Posted by January 8th, 2022 No Comments »

Lamb (2021)
Directed by Valdimar Jóhannsson
Starring Noomi Rapace, Hilmir Snær Guðnason & Björn Hlynur Haraldsson

Damn marketing departments! They’re always peddling something. After the success of highbrow horror films VVITCH, It Comes at Night and Hereditary, A24’s marketing department decided to peddle their recent release, Lamb, as a “horror” film, which does the viewer a great disservice. Going into Lamb thinking it’s a horror film certainly won’t help you understand it more easily. In fact, it might change your interpretation and detract from your overall enjoyment.

If I oversaw the A24 marketing department I’d more accurately describe Lamb as a fantastical family drama set on a beautiful and very remote farm in Iceland. Director Valdimar Jóhannsson brings tact, mystery and cinematic beauty to bear with his first feature length film.
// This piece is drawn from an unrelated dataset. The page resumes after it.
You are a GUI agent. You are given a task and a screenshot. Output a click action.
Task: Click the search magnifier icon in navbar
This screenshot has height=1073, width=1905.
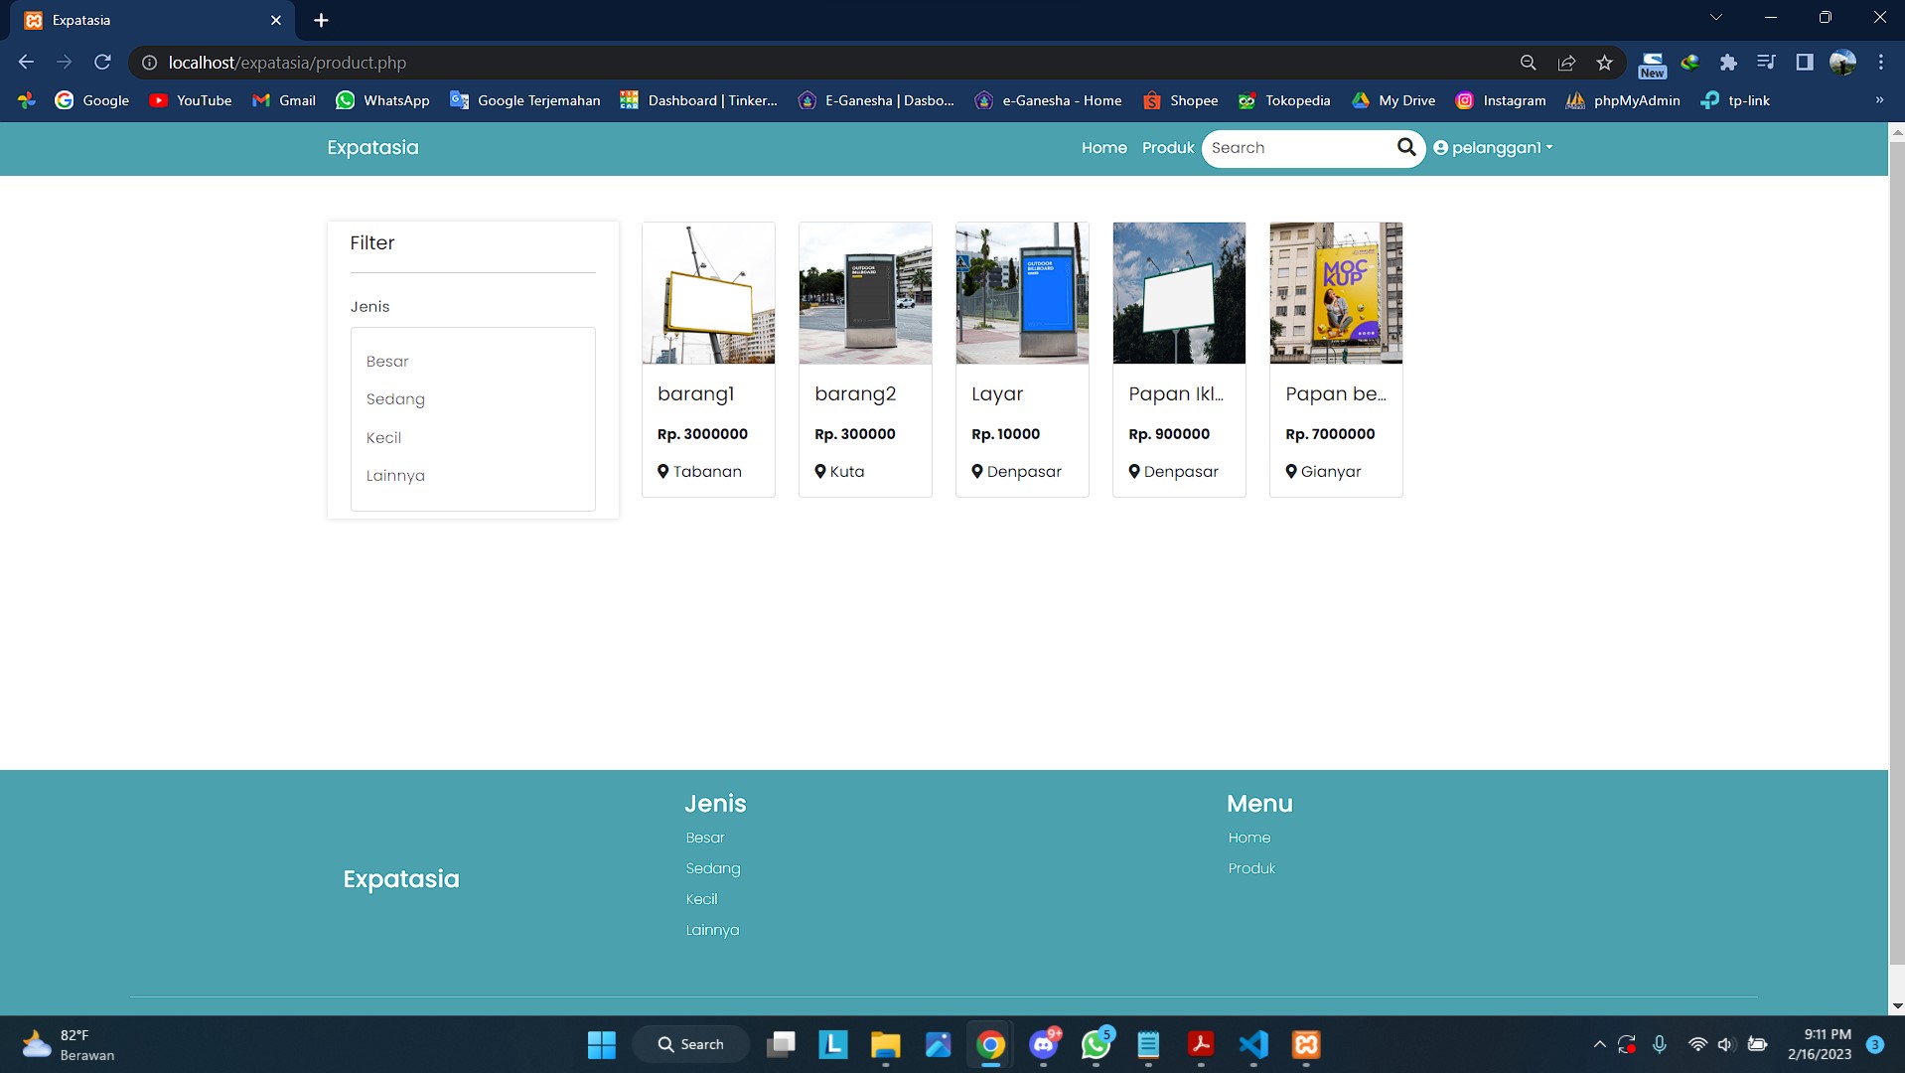point(1406,148)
As with most independent projects, the cast is small. Swedish actress extraordinaire Noomi Rapace is our conduit for denial, wonderment and pain — channeled directly to the core of our being. Through her character, Maria, we get a glimpse of what it is like to be a mother, the light and the darkness. Her male support staff, Hilmir Snær Guðnason and Björn Hlynur Haraldsson, are convincing as brothers who have beaten different paths through life but are now together with Maria on an isolated farm with a new addition to the family.  

The film’s first two acts skillfully build an ephemeral tension. Scattered glimpses of chaos left me dumbfounded, but I easily pushed my focus back to the oh-so-interesting human interactions. By the time the final act commences, the tension was solid and non-stop, ratcheting up to an unforgettable grand finale.


Lamb says something metaphorically about parenthood that, deep down, we all know. But the images on screen are full of fantastical things we don’t or shouldn’t know. At its core, this is a fable, and when they are broken down and stretched out, most fables are quite uncomfortable.

Most of the time, the film is unsettling and even horrific. (Ooops! Maybe the marketing department at A24 was correct? Maybe this is a horror film? Well, I better view it again. Like most A24 films, it is always best to view them at least twice. Even if you don’t “get it” by the end of the second viewing, then you will at least know that you for sure “don’t get it.”)

If Hereditary is an A, VVITCH is a B+ and It Comes at Night is a B-, then Lamb fits comfortably in the middle at a B.